|10 year government bond yield||3.22%|
|30 year fixed rate mortgage||4.89%|
Stocks are lower this morning on no real news. Bonds and MBS are down.
The minutes from the September FOMC meeting were released yesterday, and may have caused a delayed sell-off in stocks and bonds. Nothing was all that surprising in the document, although some in the business press attributed the sell-off to a surprising consensus that more tightening is needed. There was talk that rates might have to go into restrictive territory as opposed to just neutral territory. That apparently freaked out the bond market, although it didn’t really make a move until closer to the closing bell. FWIW, the dot plot envisions perhaps 2 or 3 hikes in 2019, which probably wouldn’t be characterized as “restrictive” given they just took out the term “accomodative” to characterize current policy. There was also talk about becoming more opaque, and spoon-feeding the markets a little less about what they are going to do. The economic textbooks talk about managing inflationary expectations, and part of that management means keeping markets on their toes. If the markets correctly anticipate what the Fed is going to do, their moves have less of an effect. Sort of like a monetary Heisenberg principle.
Regardless, the Fed was surprised to see how much economic strength there was in the economy (interestingly, they always overshot in their growth forecasts in 2008-2016, but now they are undershooting). Regardless, they are worried about the global economy, and the growth difference between the US and the Eurozone. The strength in the labor market is starting to bring out some cost-push inflation as well. Overall the minutes didn’t tell us anything we didn’t already know – growth is strong, inflationary pressures are building, trade wars are bad, and the Fed is going to keep raising rates.

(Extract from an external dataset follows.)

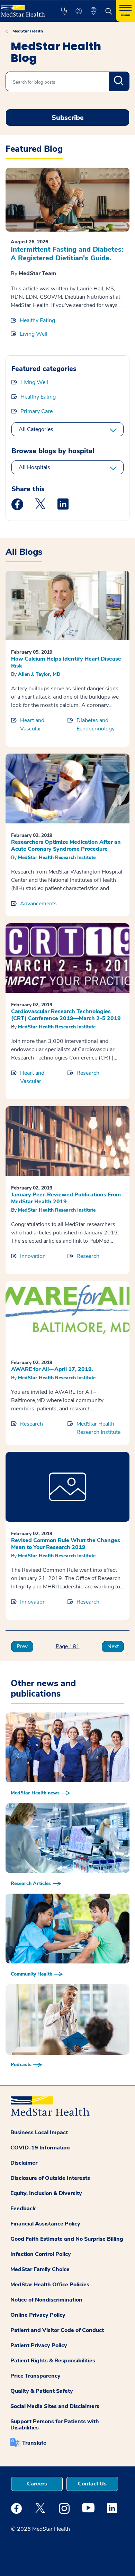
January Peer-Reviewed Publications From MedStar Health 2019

Housing starts disappointed in September, falling 5.3% MOM to a seasonally-adjusted annual rate of 1.2 million. This number is up on a YOY basis however. Weather-related issues probably played a part in the disappointing number, however building permits were anemic as well. Most of the decline was in the volatile multi-family segment, while single family was generally up small.
Over 3/4 of Americans view renting as cheaper than owning, according to a survey from Freddie Mac. Blame higher home prices and mortgage rates. Note that 58% of renters don’t intend to buy a home, which is an increase from 54% earlier in the year. Rental supply is also a factor – it recently hit a 3 decade high. In the aftermath of the housing crisis, builders focused on urban rental properties targeted towards 20-something Millennials – which has created a glut, particularly at the higher price points. In addition, we have a shortage of starter homes, as builders concentrated on the only sector that was working at the time – luxury.
China’s stock market is down 30% this year, in stark contrast to the rest of the world. China has always marched to its own drummer, but they have a serious real estate bubble. If that is unwinding, it will reverberate in the high end West Coast markets.